*Aim of the task*: Copy out the following material verbatim, every line of it, with nothing changed, added, or left out.

*Entries shown*:
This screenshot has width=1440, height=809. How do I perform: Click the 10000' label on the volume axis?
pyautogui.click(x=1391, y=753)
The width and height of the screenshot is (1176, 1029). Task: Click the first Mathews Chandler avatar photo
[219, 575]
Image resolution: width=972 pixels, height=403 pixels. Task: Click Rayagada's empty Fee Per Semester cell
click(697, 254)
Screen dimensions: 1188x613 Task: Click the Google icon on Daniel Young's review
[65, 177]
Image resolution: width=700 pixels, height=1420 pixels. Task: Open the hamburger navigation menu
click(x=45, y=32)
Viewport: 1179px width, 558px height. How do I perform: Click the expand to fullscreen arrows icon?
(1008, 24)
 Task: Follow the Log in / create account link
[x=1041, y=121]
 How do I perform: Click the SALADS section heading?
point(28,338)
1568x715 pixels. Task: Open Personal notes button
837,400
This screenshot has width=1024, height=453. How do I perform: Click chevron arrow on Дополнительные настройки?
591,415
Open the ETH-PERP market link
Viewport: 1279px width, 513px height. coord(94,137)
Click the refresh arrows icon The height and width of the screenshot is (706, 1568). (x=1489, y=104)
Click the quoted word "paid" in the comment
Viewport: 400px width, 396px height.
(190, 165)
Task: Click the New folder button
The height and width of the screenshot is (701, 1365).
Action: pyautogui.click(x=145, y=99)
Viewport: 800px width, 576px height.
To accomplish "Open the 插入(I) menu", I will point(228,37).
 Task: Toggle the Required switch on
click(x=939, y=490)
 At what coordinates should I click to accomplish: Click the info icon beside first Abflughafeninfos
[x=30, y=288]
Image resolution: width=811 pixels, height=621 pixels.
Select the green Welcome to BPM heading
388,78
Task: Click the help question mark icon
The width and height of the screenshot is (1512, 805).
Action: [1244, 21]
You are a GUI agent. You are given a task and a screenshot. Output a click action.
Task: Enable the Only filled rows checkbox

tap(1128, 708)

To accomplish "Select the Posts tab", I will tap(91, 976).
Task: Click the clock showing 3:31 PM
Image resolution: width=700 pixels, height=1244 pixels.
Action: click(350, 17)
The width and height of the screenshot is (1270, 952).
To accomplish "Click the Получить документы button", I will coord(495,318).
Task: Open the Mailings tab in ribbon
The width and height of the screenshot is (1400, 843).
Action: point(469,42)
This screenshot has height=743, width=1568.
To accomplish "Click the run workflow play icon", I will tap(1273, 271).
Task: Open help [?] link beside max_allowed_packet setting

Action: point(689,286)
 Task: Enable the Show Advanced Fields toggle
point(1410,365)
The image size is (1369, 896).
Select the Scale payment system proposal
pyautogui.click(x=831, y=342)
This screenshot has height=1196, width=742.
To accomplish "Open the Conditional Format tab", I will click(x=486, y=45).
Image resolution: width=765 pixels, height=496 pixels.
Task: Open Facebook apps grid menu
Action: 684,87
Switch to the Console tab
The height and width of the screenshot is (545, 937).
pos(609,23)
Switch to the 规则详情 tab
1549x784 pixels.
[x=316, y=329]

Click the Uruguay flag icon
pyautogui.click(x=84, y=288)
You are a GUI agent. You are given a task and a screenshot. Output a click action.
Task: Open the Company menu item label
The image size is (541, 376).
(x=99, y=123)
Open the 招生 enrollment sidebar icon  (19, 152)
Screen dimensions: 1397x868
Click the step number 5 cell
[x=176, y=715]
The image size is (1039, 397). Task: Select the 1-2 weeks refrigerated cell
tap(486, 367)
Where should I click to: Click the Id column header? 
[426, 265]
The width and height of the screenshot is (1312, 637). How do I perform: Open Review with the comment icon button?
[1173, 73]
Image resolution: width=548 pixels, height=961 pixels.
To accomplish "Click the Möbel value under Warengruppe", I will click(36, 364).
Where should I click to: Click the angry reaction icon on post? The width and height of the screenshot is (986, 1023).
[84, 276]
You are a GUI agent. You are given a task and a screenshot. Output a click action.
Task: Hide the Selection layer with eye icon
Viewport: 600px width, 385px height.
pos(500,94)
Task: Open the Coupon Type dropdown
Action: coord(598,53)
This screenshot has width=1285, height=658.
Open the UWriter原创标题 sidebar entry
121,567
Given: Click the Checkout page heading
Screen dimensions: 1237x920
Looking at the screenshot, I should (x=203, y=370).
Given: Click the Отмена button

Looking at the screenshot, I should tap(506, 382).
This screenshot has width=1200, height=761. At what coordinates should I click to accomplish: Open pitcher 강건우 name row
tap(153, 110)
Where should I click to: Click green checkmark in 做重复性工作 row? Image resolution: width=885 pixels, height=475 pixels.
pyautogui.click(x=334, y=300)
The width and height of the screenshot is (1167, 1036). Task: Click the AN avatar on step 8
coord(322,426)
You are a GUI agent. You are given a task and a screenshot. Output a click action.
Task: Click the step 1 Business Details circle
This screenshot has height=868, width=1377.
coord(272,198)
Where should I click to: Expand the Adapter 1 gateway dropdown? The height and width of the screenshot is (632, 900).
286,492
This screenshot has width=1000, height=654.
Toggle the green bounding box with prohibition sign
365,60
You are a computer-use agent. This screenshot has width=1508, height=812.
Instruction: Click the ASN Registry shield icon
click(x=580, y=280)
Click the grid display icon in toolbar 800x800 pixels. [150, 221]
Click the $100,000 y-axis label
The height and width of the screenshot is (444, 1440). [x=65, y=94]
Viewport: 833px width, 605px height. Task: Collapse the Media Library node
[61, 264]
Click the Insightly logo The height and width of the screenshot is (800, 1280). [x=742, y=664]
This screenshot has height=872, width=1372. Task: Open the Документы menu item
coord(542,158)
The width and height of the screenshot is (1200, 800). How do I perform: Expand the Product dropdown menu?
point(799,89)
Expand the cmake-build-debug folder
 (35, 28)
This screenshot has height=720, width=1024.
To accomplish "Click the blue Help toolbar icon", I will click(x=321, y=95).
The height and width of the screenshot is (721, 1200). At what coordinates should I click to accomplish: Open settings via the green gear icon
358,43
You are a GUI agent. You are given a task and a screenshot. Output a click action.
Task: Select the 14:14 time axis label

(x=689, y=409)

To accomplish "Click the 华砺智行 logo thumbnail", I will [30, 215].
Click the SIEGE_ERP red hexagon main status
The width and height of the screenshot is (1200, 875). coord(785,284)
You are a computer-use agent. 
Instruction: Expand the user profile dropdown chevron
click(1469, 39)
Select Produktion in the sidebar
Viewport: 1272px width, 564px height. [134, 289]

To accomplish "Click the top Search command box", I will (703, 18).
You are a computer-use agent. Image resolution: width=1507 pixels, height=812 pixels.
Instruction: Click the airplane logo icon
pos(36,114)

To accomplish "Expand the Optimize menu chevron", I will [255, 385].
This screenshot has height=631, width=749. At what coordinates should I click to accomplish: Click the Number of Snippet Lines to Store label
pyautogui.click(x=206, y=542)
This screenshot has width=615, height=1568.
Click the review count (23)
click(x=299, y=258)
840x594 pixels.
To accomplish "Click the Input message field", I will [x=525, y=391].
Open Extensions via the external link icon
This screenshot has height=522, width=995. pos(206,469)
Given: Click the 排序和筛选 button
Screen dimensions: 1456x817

*Correct output*:
This screenshot has width=1440, height=809. How do I perform: Click the 10000' label on the volume axis?
pyautogui.click(x=1391, y=753)
The width and height of the screenshot is (1176, 1029). Task: Click the first Mathews Chandler avatar photo
[219, 575]
Image resolution: width=972 pixels, height=403 pixels. Task: Click Rayagada's empty Fee Per Semester cell
click(697, 254)
Screen dimensions: 1188x613 Task: Click the Google icon on Daniel Young's review
[65, 177]
Image resolution: width=700 pixels, height=1420 pixels. Task: Open the hamburger navigation menu
click(x=45, y=32)
Viewport: 1179px width, 558px height. How do I perform: Click the expand to fullscreen arrows icon?
(1008, 24)
 Task: Follow the Log in / create account link
[x=1041, y=121]
 How do I perform: Click the SALADS section heading?
point(28,338)
1568x715 pixels. Task: Open Personal notes button
837,400
This screenshot has width=1024, height=453. How do I perform: Click chevron arrow on Дополнительные настройки?
591,415
Open the ETH-PERP market link
Viewport: 1279px width, 513px height. coord(94,137)
Click the refresh arrows icon The height and width of the screenshot is (706, 1568). (x=1489, y=104)
Click the quoted word "paid" in the comment
Viewport: 400px width, 396px height.
(190, 165)
Task: Click the New folder button
The height and width of the screenshot is (701, 1365).
Action: pyautogui.click(x=145, y=99)
Viewport: 800px width, 576px height.
To accomplish "Open the 插入(I) menu", I will point(228,37).
 Task: Toggle the Required switch on
click(x=939, y=490)
 At what coordinates should I click to accomplish: Click the info icon beside first Abflughafeninfos
[x=30, y=288]
Image resolution: width=811 pixels, height=621 pixels.
Select the green Welcome to BPM heading
388,78
Task: Click the help question mark icon
The width and height of the screenshot is (1512, 805).
Action: [1244, 21]
You are a GUI agent. You are given a task and a screenshot. Output a click action.
Task: Enable the Only filled rows checkbox

tap(1128, 708)

To accomplish "Select the Posts tab", I will tap(91, 976).
Task: Click the clock showing 3:31 PM
Image resolution: width=700 pixels, height=1244 pixels.
Action: click(350, 17)
The width and height of the screenshot is (1270, 952).
To accomplish "Click the Получить документы button", I will coord(495,318).
Task: Open the Mailings tab in ribbon
The width and height of the screenshot is (1400, 843).
Action: point(469,42)
This screenshot has height=743, width=1568.
To accomplish "Click the run workflow play icon", I will tap(1273, 271).
Task: Open help [?] link beside max_allowed_packet setting

Action: point(689,286)
 Task: Enable the Show Advanced Fields toggle
point(1410,365)
The image size is (1369, 896).
Select the Scale payment system proposal
pyautogui.click(x=831, y=342)
This screenshot has height=1196, width=742.
To accomplish "Open the Conditional Format tab", I will click(x=486, y=45).
Image resolution: width=765 pixels, height=496 pixels.
Task: Open Facebook apps grid menu
Action: 684,87
Switch to the Console tab
The height and width of the screenshot is (545, 937).
pos(609,23)
Switch to the 规则详情 tab
1549x784 pixels.
[x=316, y=329]

Click the Uruguay flag icon
pyautogui.click(x=84, y=288)
You are a GUI agent. You are given a task and a screenshot. Output a click action.
Task: Open the Company menu item label
The image size is (541, 376).
(x=99, y=123)
Open the 招生 enrollment sidebar icon  (19, 152)
Screen dimensions: 1397x868
Click the step number 5 cell
[x=176, y=715]
The image size is (1039, 397). Task: Select the 1-2 weeks refrigerated cell
tap(486, 367)
Where should I click to: Click the Id column header? 
[426, 265]
The width and height of the screenshot is (1312, 637). How do I perform: Open Review with the comment icon button?
[1173, 73]
Image resolution: width=548 pixels, height=961 pixels.
To accomplish "Click the Möbel value under Warengruppe", I will click(36, 364).
Where should I click to: Click the angry reaction icon on post? The width and height of the screenshot is (986, 1023).
[84, 276]
You are a GUI agent. You are given a task and a screenshot. Output a click action.
Task: Hide the Selection layer with eye icon
Viewport: 600px width, 385px height.
pos(500,94)
Task: Open the Coupon Type dropdown
Action: coord(598,53)
This screenshot has width=1285, height=658.
Open the UWriter原创标题 sidebar entry
121,567
Given: Click the Checkout page heading
Screen dimensions: 1237x920
Looking at the screenshot, I should (x=203, y=370).
Given: Click the Отмена button

Looking at the screenshot, I should tap(506, 382).
This screenshot has width=1200, height=761. At what coordinates should I click to accomplish: Open pitcher 강건우 name row
tap(153, 110)
Where should I click to: Click green checkmark in 做重复性工作 row? Image resolution: width=885 pixels, height=475 pixels.
pyautogui.click(x=334, y=300)
The width and height of the screenshot is (1167, 1036). Task: Click the AN avatar on step 8
coord(322,426)
You are a GUI agent. You are given a task and a screenshot. Output a click action.
Task: Click the step 1 Business Details circle
This screenshot has height=868, width=1377.
coord(272,198)
Where should I click to: Expand the Adapter 1 gateway dropdown? The height and width of the screenshot is (632, 900).
286,492
This screenshot has width=1000, height=654.
Toggle the green bounding box with prohibition sign
365,60
You are a computer-use agent. This screenshot has width=1508, height=812.
Instruction: Click the ASN Registry shield icon
click(x=580, y=280)
Click the grid display icon in toolbar 800x800 pixels. [150, 221]
Click the $100,000 y-axis label
The height and width of the screenshot is (444, 1440). [x=65, y=94]
Viewport: 833px width, 605px height. Task: Collapse the Media Library node
[61, 264]
Click the Insightly logo The height and width of the screenshot is (800, 1280). [x=742, y=664]
This screenshot has height=872, width=1372. Task: Open the Документы menu item
coord(542,158)
The width and height of the screenshot is (1200, 800). How do I perform: Expand the Product dropdown menu?
point(799,89)
Expand the cmake-build-debug folder
 (35, 28)
This screenshot has height=720, width=1024.
To accomplish "Click the blue Help toolbar icon", I will click(x=321, y=95).
The height and width of the screenshot is (721, 1200). At what coordinates should I click to accomplish: Open settings via the green gear icon
358,43
You are a GUI agent. You are given a task and a screenshot. Output a click action.
Task: Select the 14:14 time axis label

(x=689, y=409)

To accomplish "Click the 华砺智行 logo thumbnail", I will [30, 215].
Click the SIEGE_ERP red hexagon main status
The width and height of the screenshot is (1200, 875). coord(785,284)
You are a computer-use agent. 
Instruction: Expand the user profile dropdown chevron
click(1469, 39)
Select Produktion in the sidebar
Viewport: 1272px width, 564px height. [134, 289]

To accomplish "Click the top Search command box", I will (703, 18).
You are a computer-use agent. Image resolution: width=1507 pixels, height=812 pixels.
Instruction: Click the airplane logo icon
pos(36,114)

To accomplish "Expand the Optimize menu chevron", I will [255, 385].
This screenshot has height=631, width=749. At what coordinates should I click to accomplish: Click the Number of Snippet Lines to Store label
pyautogui.click(x=206, y=542)
This screenshot has width=615, height=1568.
Click the review count (23)
click(x=299, y=258)
840x594 pixels.
To accomplish "Click the Input message field", I will [x=525, y=391].
Open Extensions via the external link icon
This screenshot has height=522, width=995. pos(206,469)
Given: Click the 排序和筛选 button
Screen dimensions: 1456x817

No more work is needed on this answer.